El presidente mexicano, Andrés Manuel López Obrador, apenas ha llegado a la mitad de su sexenio, ha declarado el comienzo de la búsqueda de su sucesor. Aunque su partido no logró obtener la mayoría que López Obrador buscaba en las elecciones federales pasadas, su agenda sigue vivita y coleando. Es difícil imaginar a un hombre tan enamorado de la parafernalia del poder estar tan ansioso por iniciar una sucesión prematura, tres años antes de las próximas elecciones presidenciales.
A menos, claro, que no esté en realidad mirando hacia el futuro sino hacia el pasado.
Este hecho apunta a un vago recuerdo: y es que antes de que el expresidente Vicente Fox, en el 2000, pusiera fin al largo e ininterrumpido dominio político del Partido Revolucionario Institucional (PRI), la elección del candidato presidencial del partido gobernante era una morbosa fascinación nacional. Como la victoria del PRI estaba prácticamente garantizada por medios mayoritariamente antidemocráticos, el verdadero misterio residía en la identidad de la persona que sería favorecida por el presidente saliente, que tenía la prerrogativa exclusiva de elegir a “el tapado”.
Una vez revelado, al “tapado” se le encomienda el futuro del partido y la protección de su predecesor y su legado. Algunos se pegaron más al guion que otros, pero este astuto sistema de continuidad se convirtió en una pieza crucial del rompecabezas autocrático que sostuvo el dominio del PRI durante décadas.
Si bien México nunca ha evolucionado verdaderamente hacia un proceso transparente de elecciones primarias, el “tapadismo” había sido erradicado en gran parte. Aunque EPN, el presidente más reciente del PRI eligió personalmente a su posible sucesor, otros partidos habían intentado superar este método.
Ya no más. Al ordenar las piezas del tablero de ajedrez presidencial tan pronto, el actual presidente de México podría estar estableciendo sus propios términos de sucesión predilectos y, más importante, la permanencia del proyecto que ha calificado como la “Cuarta Transformación” de México, una reestructuración radical del sistema de gobierno del país.
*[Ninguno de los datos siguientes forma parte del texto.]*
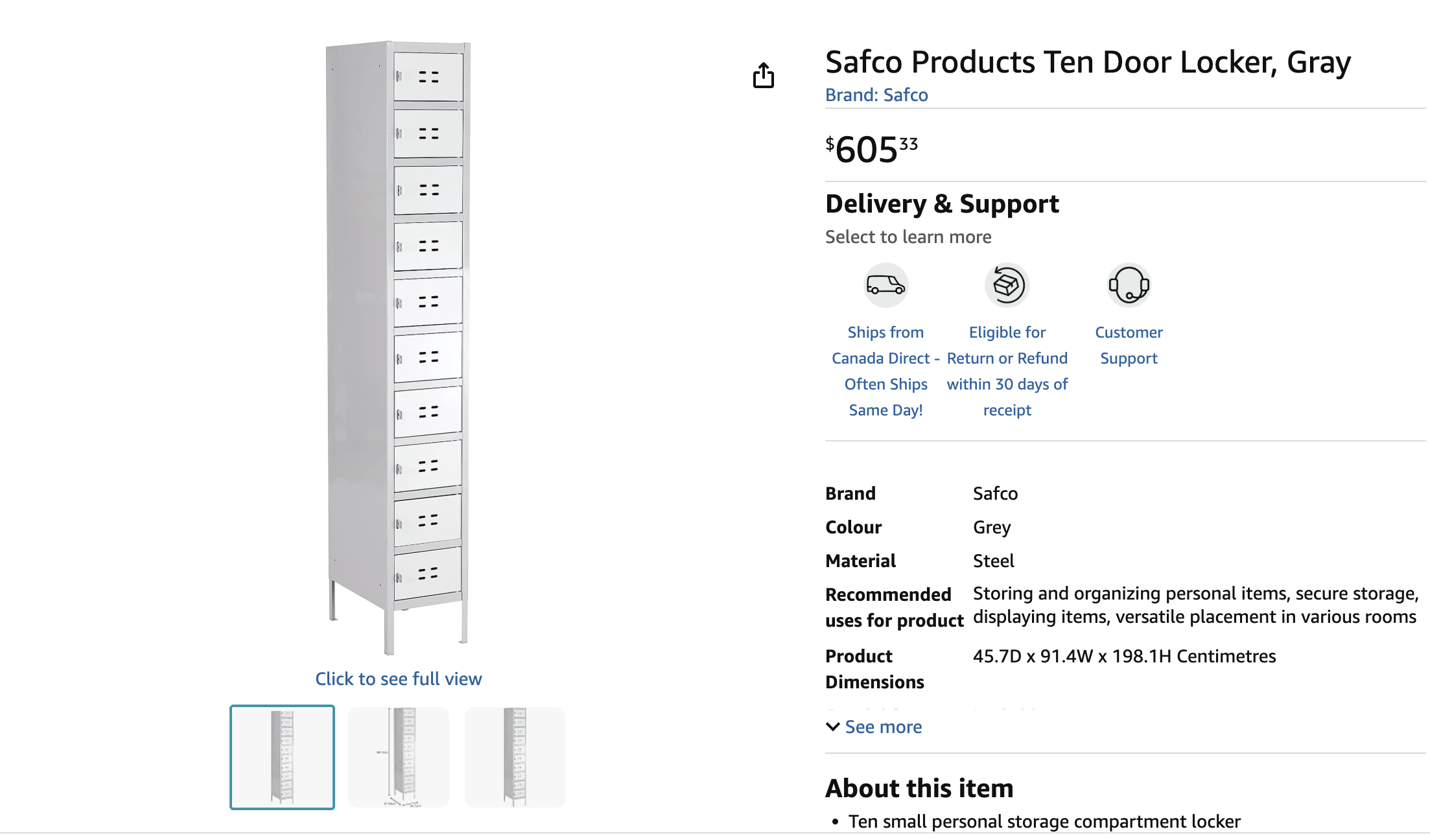Open Customer Support link text
Image resolution: width=1430 pixels, height=840 pixels.
(x=1129, y=345)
Para que eso prospere o muestre resultados positivos (hasta ahora han sido pésimos), López Obrador necesita elegir un sucesor eficaz y dócil.
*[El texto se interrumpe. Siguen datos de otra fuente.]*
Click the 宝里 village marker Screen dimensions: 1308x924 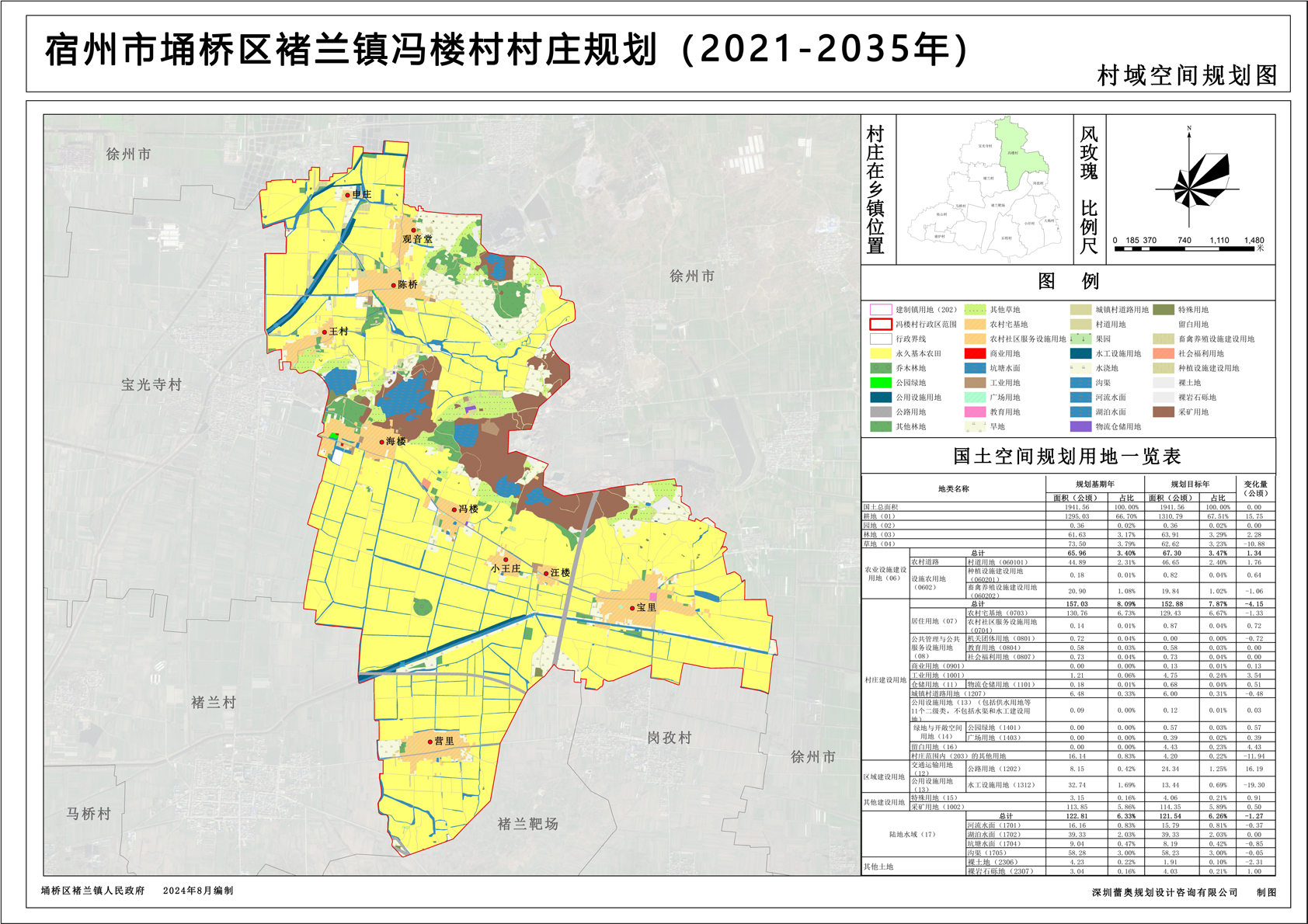click(x=631, y=608)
Eso podría ser más fácil en la teoría que en la práctica. En su búsqueda del candidato ideal para llevar la bandera de Morena, el presidente enfrenta varios obstáculos. El primero es la debilidad de su elección más probable. Por más de dos décadas, Claudia Sheinbaum, Jefa de Gobierno de la Ciudad de México, ha sido una fiel lugarteniente de López Obrador. Su lealtad le ha valido el afecto personal y las simpatías políticas del presidente. Pero también ha tenido un costo.
Consciente de la aversión de López Obrador por las opiniones disidentes, Sheinbaum es reacia a contradecir las políticas de su mentor. Esa dinámica ha sido más que evidente durante la pandemia, cuando Sheinbaum, científica de formación, retrasó la implementación de las políticas sensatas necesarias para combatir tanto el coronavirus como sus consecuencias económicas, para que no contradijeran a López Obrador y su manejo irresponsable de la crisis.
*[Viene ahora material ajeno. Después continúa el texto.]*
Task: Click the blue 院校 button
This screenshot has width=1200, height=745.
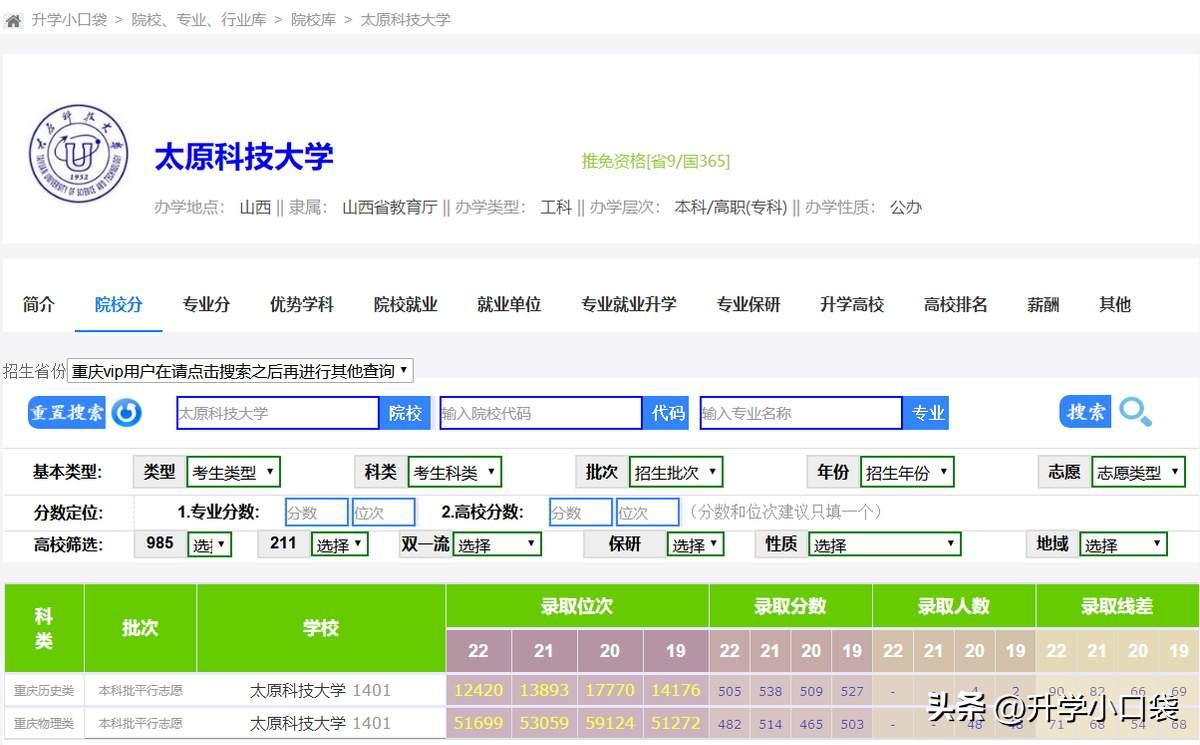Action: pyautogui.click(x=405, y=413)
Sheinbaum también ha imitado parte de la actitud de confrontación del presidente hacia los medios de comunicación e incluso su notoria desconfianza hacia las causas sociales dignas que critican al gobierno, así como las críticas por su manejo del accidente que provocó la muerte de 27 personas, cuando colapsó una de las principales líneas del metro de la capital.
Quizás temiendo por su futuro político, López Obrador le ordenó a Sheinbaum que le dejara todos los asuntos referentes a la tragedia a él. “Hay un acuerdo de que todo se informe a través del presidente”, dijo ella. Para nada un ejemplo de liderazgo independiente. Si recordamos, las elecciones federales pasadas agravaron los problemas de Sheinbaum: bajo su tutela, Morena perdió la mitad de la capital, la peor derrota de izquierda en 25 años de gobierno de la Ciudad de México.
Sin embargo, por ahora, todos esos riesgos podrían ser irrelevantes. Lo que claramente le importa a Sheinbaum es complacer al hombre que parece controlar el tablero y todas las piezas. Y eso ya es una tragedia.
Por un tiempo, México pareció haber superado este espectáculo político retrógrado. Su resurgimiento, como casi todo lo que se traduce en demasiado poder en las manos de un solo hombre, solo puede significar problemas. Y si esa misma línea sigue su favorita, no esperemos que las cosas salgan mejor.